My conjecture is if $\sum_{n=j}^{\infty} a_n$ converges to a rational number, then $\sum_{n=j}^{\infty} \frac{a_n}{n!}$ always converges to an irrational number, with $j$ being a non-negative integer and $a_n$ being some sequence. I do know that it always converges, due to the comparison test, as the series with $a_n$ converges. However, I don't know if my conjecture is true or not.
Some series that I have tested are (I actually couldn't think of many rational-converging series):
- $\sum_{n=0}^{\infty} \frac{1}{x^n} = \frac{x}{x-1}$ (for $|x| > 1$)

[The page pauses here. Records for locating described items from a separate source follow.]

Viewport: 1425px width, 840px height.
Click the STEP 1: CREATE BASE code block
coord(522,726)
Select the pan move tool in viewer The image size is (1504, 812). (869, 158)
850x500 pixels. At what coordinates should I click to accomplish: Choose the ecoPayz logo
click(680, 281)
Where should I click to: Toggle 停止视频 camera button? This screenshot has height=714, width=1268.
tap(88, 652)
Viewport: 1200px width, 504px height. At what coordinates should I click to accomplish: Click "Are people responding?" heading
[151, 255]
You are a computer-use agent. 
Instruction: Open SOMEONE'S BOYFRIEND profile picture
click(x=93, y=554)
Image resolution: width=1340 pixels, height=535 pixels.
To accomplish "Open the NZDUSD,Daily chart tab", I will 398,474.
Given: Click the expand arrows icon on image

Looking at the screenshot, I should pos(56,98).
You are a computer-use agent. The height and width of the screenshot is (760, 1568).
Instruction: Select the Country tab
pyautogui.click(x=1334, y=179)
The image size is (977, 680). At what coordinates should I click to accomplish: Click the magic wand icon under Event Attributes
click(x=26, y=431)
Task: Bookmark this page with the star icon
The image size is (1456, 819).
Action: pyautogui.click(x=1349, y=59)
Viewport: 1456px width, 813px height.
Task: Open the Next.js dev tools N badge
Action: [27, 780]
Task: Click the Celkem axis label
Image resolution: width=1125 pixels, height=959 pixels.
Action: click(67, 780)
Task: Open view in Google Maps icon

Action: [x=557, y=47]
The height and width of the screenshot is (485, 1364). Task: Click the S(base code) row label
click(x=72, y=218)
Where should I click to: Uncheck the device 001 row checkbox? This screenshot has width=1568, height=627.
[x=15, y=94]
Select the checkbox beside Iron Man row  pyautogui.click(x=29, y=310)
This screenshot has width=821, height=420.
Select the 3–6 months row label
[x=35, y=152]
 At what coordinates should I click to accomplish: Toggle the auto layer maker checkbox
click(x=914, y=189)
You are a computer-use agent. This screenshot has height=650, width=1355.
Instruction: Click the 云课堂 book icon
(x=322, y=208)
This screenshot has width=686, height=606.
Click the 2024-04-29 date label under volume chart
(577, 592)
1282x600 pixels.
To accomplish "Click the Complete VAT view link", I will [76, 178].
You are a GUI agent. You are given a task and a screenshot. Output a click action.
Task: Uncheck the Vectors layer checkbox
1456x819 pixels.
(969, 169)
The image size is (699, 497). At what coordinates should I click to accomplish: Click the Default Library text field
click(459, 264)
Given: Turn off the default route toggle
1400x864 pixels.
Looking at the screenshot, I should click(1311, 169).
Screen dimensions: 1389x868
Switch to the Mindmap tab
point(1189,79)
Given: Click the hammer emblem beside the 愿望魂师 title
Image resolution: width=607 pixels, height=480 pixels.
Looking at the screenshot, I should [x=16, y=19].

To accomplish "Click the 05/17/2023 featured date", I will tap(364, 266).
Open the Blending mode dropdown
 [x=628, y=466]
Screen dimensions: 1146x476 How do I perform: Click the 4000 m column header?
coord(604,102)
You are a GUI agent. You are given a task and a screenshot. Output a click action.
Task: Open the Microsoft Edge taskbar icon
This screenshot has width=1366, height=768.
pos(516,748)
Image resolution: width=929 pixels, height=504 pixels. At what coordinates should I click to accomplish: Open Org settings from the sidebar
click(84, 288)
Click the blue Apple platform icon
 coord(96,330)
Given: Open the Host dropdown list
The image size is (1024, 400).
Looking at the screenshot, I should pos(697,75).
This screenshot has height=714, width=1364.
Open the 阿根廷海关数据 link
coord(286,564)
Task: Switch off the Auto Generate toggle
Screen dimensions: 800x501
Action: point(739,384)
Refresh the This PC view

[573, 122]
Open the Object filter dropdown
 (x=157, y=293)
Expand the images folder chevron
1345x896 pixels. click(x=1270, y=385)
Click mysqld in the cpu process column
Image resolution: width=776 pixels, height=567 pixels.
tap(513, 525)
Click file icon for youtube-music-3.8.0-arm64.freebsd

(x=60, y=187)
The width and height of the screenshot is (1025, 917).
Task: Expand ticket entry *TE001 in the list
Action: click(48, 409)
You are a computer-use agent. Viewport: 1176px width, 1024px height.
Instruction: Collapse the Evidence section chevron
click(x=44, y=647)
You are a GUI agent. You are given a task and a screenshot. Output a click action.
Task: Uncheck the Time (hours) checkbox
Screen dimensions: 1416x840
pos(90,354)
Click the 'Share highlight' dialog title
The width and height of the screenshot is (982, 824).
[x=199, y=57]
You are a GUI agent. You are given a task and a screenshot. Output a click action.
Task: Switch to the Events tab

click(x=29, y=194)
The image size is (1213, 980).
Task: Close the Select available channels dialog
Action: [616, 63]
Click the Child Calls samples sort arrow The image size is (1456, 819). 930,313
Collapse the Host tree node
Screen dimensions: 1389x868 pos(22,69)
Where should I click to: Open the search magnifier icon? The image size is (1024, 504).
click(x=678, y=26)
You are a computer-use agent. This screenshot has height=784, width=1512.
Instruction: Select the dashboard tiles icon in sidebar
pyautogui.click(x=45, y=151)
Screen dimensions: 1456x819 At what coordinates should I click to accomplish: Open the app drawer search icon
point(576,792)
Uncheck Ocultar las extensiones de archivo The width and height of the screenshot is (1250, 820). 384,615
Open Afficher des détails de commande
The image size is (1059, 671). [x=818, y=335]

- $\sum_{n=1}^{\infty} \frac{1}{(\pi n)^2} = \frac{1}{6}$
- $\sum_{n=0}^{\infty} \frac{(-1)^n}{x^n} = \frac{x}{x+1}$ (for $|x| > 1$)
- $\sum_{n=0}^{\infty} \frac{1}{e \cdot n!} = 1$
When dividing them by $n!$, they all become irrational:
- $\sum_{n=0}^{\infty} \frac{1}{x^n n!} = \sqrt[x]{e}$
- $\sum_{n=1}^{\infty} \frac{1}{(\pi n)^2} \approx 0.11616$ (some hypergeometric monstrosity)
- $\sum_{n=0}^{\infty} \frac{(-1)^n}{x^n} = \frac{1}{\sqrt[x]{e}}$
- $\sum_{n=0}^{\infty} \frac{1}{e \cdot (n!)^2} \approx 0.83861$ (something to do with the modified Bessel function)
I have absolutely no idea on how to prove this, and I haven't found out very many series to test it on yet. How would I go about proving it, or do you know of some counterexamples?
One thing to note: series like $\sum_{n=0}^{\infty} \frac{1}{e \cdot n!}$ and $\sum_{n=0}^{\infty} \frac{1}{2^n n! \sqrt{e}}$ are not valid counterexamples, because without the $n!$, they either don't converge or converge to an irrational number.
Another note: an example where $a_n = 0$ for all $n \geq$ some large $N$ is a trivial solution, so perhaps we shouldn't consider it. Perhaps $a_n$ could be restricted where there cannot exist some $N \geq j$ where $a_n = 0$ for $n \geq N$.